▶ Task details:
Copy out every line of the part of the records that opens with the line containing "Viewport: 1024px width, 516px" and closes with the line containing "Open the Salesforce". Shift each coordinate in the answers by adding 73 to it.

Rows on where targets appear
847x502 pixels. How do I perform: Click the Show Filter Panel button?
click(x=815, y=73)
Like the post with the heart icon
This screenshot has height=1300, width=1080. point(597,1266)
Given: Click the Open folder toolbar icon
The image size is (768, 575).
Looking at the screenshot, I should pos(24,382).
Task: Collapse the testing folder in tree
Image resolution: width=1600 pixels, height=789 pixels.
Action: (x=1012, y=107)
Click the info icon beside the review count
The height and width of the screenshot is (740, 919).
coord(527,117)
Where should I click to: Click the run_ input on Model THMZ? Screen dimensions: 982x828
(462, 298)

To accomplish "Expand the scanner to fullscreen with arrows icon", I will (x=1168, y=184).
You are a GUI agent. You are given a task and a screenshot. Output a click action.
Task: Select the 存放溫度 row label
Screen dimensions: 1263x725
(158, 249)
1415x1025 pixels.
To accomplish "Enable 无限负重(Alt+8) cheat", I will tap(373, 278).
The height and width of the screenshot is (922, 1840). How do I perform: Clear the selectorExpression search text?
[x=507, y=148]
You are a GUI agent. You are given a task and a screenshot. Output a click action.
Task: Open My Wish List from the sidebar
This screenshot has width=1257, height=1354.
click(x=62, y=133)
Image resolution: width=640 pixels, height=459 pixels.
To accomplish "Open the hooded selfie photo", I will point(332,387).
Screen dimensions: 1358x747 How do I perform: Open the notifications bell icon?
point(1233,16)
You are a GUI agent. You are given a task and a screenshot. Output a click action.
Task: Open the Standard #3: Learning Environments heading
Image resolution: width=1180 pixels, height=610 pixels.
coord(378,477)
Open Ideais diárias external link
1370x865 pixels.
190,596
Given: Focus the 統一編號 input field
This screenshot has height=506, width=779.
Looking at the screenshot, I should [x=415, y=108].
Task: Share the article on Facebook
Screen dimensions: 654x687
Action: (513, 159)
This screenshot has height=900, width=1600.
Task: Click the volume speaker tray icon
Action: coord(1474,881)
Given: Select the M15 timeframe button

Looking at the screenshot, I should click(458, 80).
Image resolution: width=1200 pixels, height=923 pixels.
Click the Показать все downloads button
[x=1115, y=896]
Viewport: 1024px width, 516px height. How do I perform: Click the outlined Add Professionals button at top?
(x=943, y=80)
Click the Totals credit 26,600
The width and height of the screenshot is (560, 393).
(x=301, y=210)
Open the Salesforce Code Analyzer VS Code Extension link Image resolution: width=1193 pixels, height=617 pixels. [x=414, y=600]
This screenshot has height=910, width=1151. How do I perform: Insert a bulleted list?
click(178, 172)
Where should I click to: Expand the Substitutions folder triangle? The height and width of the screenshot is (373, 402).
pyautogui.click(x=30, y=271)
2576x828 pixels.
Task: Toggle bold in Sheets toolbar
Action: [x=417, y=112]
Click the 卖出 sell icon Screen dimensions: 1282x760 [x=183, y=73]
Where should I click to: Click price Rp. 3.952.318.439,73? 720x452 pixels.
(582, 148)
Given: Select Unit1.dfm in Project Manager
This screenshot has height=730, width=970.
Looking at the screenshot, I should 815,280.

▶ Response to the task:
Viewport: 1024px width, 516px height. How do I perform: Click the outlined Add Professionals button at top?
(x=1016, y=153)
Click the Totals credit 26,600
The width and height of the screenshot is (560, 393).
(x=374, y=283)
Open the Salesforce Code Analyzer VS Code Extension link Image resolution: width=1193 pixels, height=617 pixels. [x=487, y=673]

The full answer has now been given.